Es ist wirklich schwierig, das neue Werk von POISON THE WELL passend in Worte zu kleiden. ‚Versions’ ist ein Album geworden, das weniger mit dem Begriff „Song“, dafür vielmehr mit Wörtern wie Geräuschkulisse oder Klangwand beschrieben werden kann. Die einzelnen Tracks sind genauso ungewöhnlich und gewöhnungsbedürftig wie gleichsam hart und unvorhersehbar. Hierzu tragen nicht zuletzt die stellenweise eingesetzten, für ein Hardcorealbum absolut unkonventionellen Instrumente wie Mandoline, Trompeten, Slidegitarren und Banjo bei. Was hierbei an Kompositionen entsteht, kann ehrlich betrachtet stellenweise an den Nerven zerren, andererseits ist es aber dann wieder wie ein Sog, der einen unwillkürlich in seinen Bann zieht. ‚Versions’ ist ein Musik-Trip.

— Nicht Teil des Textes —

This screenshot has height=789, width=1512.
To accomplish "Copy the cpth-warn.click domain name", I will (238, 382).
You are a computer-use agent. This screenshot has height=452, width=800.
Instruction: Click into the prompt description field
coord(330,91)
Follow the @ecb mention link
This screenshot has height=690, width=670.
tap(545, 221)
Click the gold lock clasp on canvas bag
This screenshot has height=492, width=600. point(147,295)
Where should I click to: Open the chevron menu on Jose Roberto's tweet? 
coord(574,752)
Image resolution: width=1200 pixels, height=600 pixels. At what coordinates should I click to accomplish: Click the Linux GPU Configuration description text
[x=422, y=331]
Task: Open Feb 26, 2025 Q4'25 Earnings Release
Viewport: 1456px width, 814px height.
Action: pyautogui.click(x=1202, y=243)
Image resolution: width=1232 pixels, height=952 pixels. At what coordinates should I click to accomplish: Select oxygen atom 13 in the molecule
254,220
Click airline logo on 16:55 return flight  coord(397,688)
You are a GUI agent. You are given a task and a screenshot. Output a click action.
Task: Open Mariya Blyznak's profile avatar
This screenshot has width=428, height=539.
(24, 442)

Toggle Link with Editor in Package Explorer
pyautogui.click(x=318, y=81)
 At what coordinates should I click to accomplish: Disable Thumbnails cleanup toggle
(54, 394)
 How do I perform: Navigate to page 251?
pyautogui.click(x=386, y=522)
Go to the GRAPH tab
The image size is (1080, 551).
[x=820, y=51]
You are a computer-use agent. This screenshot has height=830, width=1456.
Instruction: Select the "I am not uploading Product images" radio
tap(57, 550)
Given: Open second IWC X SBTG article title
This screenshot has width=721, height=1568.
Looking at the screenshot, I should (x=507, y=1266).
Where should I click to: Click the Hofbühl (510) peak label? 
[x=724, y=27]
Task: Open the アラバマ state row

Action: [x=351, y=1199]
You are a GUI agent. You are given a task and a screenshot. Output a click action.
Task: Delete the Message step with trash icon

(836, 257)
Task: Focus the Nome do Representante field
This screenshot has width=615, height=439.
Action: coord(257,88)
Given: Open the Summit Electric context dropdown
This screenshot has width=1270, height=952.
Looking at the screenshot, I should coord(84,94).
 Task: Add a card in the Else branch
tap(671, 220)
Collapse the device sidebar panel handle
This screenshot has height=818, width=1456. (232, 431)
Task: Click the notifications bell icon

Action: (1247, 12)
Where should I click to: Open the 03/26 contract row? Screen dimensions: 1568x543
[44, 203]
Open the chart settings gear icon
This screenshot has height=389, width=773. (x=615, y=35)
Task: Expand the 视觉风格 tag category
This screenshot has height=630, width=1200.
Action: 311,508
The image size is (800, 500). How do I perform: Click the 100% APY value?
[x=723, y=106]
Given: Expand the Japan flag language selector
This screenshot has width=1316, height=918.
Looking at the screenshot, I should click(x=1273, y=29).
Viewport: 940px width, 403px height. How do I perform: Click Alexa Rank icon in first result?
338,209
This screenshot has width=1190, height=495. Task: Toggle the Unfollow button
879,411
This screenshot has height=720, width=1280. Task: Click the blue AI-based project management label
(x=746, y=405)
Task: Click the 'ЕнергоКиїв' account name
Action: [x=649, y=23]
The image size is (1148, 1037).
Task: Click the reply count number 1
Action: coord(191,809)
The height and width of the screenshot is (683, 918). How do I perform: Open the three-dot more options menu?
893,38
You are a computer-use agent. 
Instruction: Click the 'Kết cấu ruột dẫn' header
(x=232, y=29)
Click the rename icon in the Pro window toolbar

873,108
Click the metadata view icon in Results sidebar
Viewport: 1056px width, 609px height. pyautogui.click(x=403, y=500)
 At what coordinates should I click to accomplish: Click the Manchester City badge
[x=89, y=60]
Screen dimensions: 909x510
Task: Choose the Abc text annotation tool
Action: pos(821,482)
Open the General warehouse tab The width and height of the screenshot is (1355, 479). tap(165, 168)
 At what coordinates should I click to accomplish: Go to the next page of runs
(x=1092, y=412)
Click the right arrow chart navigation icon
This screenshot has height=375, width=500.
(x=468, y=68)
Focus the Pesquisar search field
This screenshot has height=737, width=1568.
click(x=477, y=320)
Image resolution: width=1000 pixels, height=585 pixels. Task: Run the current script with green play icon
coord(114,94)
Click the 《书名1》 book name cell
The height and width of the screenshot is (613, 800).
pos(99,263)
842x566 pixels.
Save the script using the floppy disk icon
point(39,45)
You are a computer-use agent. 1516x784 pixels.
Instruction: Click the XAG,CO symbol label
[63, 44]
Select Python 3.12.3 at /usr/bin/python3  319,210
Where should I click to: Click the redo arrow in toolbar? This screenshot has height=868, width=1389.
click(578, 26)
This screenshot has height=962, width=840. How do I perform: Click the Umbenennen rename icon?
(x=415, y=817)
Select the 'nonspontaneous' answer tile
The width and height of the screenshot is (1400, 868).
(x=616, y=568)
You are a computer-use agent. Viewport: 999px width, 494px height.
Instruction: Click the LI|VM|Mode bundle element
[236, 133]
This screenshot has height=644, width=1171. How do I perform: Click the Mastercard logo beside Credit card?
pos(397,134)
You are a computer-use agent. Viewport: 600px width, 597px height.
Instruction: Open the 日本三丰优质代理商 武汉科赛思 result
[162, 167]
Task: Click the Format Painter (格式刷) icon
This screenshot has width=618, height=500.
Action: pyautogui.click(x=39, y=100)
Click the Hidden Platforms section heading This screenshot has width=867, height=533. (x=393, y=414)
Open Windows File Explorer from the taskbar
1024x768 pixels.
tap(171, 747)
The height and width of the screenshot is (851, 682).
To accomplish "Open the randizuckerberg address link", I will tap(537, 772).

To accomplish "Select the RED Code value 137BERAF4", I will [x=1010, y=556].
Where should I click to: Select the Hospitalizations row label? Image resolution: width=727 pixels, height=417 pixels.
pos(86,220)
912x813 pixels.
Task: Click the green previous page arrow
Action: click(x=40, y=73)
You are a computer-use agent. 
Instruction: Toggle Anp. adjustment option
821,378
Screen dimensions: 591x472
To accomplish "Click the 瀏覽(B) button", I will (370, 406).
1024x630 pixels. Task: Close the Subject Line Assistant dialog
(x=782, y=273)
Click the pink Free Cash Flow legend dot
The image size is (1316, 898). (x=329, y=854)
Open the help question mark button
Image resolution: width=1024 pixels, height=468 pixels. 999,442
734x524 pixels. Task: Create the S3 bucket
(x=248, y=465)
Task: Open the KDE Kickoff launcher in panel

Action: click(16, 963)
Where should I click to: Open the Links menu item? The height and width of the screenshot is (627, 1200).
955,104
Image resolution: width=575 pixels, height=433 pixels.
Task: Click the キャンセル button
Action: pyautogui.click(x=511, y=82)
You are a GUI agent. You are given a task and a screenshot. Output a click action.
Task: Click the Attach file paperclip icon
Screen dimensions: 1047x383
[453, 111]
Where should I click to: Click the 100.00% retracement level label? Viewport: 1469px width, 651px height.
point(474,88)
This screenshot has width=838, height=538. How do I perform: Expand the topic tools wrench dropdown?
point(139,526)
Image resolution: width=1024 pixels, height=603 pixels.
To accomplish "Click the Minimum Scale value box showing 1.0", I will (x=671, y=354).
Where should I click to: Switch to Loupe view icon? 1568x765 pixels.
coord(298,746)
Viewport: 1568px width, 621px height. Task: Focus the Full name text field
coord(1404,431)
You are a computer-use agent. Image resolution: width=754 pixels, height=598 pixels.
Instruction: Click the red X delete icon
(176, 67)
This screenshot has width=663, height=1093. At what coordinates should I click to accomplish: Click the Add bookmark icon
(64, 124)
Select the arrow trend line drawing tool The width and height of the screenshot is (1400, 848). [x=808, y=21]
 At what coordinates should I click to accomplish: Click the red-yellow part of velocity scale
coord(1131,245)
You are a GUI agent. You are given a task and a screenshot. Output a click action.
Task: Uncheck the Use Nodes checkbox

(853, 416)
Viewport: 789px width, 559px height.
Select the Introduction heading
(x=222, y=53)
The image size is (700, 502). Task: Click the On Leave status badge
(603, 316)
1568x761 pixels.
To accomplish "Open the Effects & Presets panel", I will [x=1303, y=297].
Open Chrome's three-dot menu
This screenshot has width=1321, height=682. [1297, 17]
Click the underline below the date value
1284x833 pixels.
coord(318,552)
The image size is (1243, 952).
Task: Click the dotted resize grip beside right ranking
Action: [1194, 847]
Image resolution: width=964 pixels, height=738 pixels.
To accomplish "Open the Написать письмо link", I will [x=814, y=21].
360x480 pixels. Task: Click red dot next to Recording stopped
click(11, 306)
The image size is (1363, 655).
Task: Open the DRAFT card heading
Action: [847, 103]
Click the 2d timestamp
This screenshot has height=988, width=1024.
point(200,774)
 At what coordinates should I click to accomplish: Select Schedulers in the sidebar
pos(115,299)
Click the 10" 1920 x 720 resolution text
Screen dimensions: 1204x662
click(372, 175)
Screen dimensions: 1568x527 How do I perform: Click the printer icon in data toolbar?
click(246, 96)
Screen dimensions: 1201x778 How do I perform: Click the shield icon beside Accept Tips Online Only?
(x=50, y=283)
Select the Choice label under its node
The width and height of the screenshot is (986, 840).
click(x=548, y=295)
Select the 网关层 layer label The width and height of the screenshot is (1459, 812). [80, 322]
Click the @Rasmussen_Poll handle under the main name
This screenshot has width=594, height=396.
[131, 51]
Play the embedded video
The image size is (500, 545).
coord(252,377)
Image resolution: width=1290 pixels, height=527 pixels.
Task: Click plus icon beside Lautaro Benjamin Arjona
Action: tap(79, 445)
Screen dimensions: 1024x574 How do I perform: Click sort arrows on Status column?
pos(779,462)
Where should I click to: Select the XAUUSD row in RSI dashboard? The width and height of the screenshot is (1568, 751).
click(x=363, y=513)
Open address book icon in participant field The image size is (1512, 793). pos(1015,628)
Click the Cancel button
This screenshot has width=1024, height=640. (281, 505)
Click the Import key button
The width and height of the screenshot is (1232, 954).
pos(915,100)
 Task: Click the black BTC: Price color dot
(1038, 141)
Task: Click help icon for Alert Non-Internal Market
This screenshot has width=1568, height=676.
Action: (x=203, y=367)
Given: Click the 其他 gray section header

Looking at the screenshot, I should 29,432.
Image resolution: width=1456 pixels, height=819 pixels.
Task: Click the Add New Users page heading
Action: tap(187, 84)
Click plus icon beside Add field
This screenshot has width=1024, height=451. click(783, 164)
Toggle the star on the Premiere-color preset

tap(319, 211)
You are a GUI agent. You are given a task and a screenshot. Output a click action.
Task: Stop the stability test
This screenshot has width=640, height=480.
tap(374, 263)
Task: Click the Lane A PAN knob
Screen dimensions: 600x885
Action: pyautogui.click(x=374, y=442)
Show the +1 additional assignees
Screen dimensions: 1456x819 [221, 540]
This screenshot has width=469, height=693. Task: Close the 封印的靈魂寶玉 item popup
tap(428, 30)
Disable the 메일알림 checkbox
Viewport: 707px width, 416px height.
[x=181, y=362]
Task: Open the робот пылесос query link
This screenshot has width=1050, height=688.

Die Aufnahme des Albums hat erneut in Schweden stattgefunden, wo auch schon das 2003er Release ‚You come before you’ das Licht der Welt erblickte. Die gesamte Aufnahme ist ein wenig überladen. Zu viel Hall auf den einzelnen Instrumenten, zu viel Verzerrer auf dem Gesang, zu viele „Nebengeräusche“ unter den eigentlichen Songstrukturen. Das Ergebnis ist ein eher schwebender, lauter Sound, der nicht gerade als einfache Kost zu beschreiben ist. Man hat stellenweise Probleme, sich wirklich auf die Musik zu konzentrieren, weil das Ohr von zu vielen Eindrücken auf einmal beansprucht wird. Insgesamt sicherlich ein interessantes Experiment, was die Klangforschung betrifft, aber rein vom musikalischen Aspekt erwecken die Songs eher den Eindruck, als ob versehentlich zusätzliche Spuren auf der Aufnahme wären, die eigentlich noch gelöscht oder ausgefiltert werden sollten. Wo andere Bands dezente Hintergrundeffekte setzen, bauen POISON THE WELL auf Hintergrundmusik, die als Begleitung zu den Effekten fungiert.
‚Versions’ ist ein mutiges Album, ein Experiment, das auszuloten scheint, wie weit ein Publikum belastbar ist und wie weit Fans bereit sind, den Weg gemeinsam mit einer Band zu beschreiten. Sicher dürfte sein, dass es nicht viele Alben gibt, die mit diesem Release vergleichbar sind, nichtsdestotrotz vermisst man doch die ehrlichen Attacken nach vorne, wie sie auf dem Debüt ‚The opposite of December’ aus dem Jahr 1999 in jedem Song vorkamen. Selbstverständlich darf eine Band nicht auf der Stelle treten, und POISON THE WELL haben sich stetig weiterentwickelt, allerdings ist der Weg, den sie gehen, ein recht eigenwilliger Weg, und unter Umständen wird es sich zu einem einsamen Weg entwickeln. Ob ein weiteres Release in der Art noch Anklang finden mag, bleibt abzuwarten.
Mit ‚Versions’ gehen POISON THE WELL einen Schritt weiter als noch auf ihrem Vorgängerwerk, lassen alles bisher da gewesene hinter sich und überraschen immer wieder mit ungewöhnlichem Noisecore, der durch seinen Mangel an moshenden Stakkatos nichts mehr mit ihren Erstlingswerken zu tun hat. Wer das letzte Album mochte, der wird ‚Versions’ lieben, wer sich mit ‚You come before you’ bereits schwer getan hat, der sollte die Finger davon lassen. Absolute Premiere (zumindest meines Wissens) dürfte die Tatsache sein, dass das gesamte Album zur Zeit auf Myspace angehört werden kann… Also, hin da und reinlauschen.